* [Problem]: Using the records provided below, locate and copy each line that contains the word "computer".

************

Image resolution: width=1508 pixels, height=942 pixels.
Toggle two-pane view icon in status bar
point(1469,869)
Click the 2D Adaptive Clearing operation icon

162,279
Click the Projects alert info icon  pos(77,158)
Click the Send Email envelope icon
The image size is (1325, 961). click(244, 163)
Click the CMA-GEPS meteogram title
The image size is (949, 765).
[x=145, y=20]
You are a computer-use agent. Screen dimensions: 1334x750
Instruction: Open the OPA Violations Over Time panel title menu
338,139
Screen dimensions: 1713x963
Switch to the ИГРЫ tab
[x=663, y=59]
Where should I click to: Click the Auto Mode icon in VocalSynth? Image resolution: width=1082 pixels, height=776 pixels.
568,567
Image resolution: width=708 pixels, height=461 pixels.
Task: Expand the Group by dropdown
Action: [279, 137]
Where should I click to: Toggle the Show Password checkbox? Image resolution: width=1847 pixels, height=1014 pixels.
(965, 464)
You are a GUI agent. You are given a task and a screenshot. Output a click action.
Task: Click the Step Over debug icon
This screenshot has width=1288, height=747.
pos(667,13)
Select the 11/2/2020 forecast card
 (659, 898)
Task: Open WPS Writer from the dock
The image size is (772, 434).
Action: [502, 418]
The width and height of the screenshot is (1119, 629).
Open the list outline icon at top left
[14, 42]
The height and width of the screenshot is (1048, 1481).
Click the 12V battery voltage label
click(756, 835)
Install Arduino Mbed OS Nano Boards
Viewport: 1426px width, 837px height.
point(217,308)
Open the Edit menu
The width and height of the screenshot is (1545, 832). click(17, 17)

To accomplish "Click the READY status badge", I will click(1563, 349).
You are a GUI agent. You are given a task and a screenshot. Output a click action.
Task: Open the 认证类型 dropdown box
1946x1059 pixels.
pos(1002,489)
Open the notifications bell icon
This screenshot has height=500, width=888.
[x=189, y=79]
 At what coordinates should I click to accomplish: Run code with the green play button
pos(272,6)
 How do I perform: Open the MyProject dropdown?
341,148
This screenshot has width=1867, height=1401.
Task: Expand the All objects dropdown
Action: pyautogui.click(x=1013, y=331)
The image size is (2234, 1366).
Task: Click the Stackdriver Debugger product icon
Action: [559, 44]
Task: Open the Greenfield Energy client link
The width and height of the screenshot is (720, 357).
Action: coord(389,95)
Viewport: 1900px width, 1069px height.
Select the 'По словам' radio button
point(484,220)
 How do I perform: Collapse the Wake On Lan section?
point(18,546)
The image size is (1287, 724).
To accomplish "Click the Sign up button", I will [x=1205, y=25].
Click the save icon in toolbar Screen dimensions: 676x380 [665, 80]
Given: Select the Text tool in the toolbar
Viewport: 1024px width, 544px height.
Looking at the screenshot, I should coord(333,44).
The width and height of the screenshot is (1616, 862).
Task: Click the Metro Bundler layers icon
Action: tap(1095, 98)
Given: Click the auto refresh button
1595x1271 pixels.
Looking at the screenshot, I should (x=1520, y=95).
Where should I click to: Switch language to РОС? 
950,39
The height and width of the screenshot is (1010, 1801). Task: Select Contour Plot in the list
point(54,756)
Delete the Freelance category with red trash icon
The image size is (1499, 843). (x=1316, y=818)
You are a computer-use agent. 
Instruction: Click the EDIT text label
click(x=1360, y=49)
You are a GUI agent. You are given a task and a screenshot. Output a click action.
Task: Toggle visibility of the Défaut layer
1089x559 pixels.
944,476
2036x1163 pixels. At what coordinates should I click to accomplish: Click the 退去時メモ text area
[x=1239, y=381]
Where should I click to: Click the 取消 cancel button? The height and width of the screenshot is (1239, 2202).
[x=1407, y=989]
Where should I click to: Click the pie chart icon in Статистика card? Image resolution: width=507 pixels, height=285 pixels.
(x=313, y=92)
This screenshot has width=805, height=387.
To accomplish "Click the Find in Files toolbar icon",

************

* [Solution to this problem]:
You are a computer-use agent. Screen dimensions: 1334x750
You are a computer-use agent. 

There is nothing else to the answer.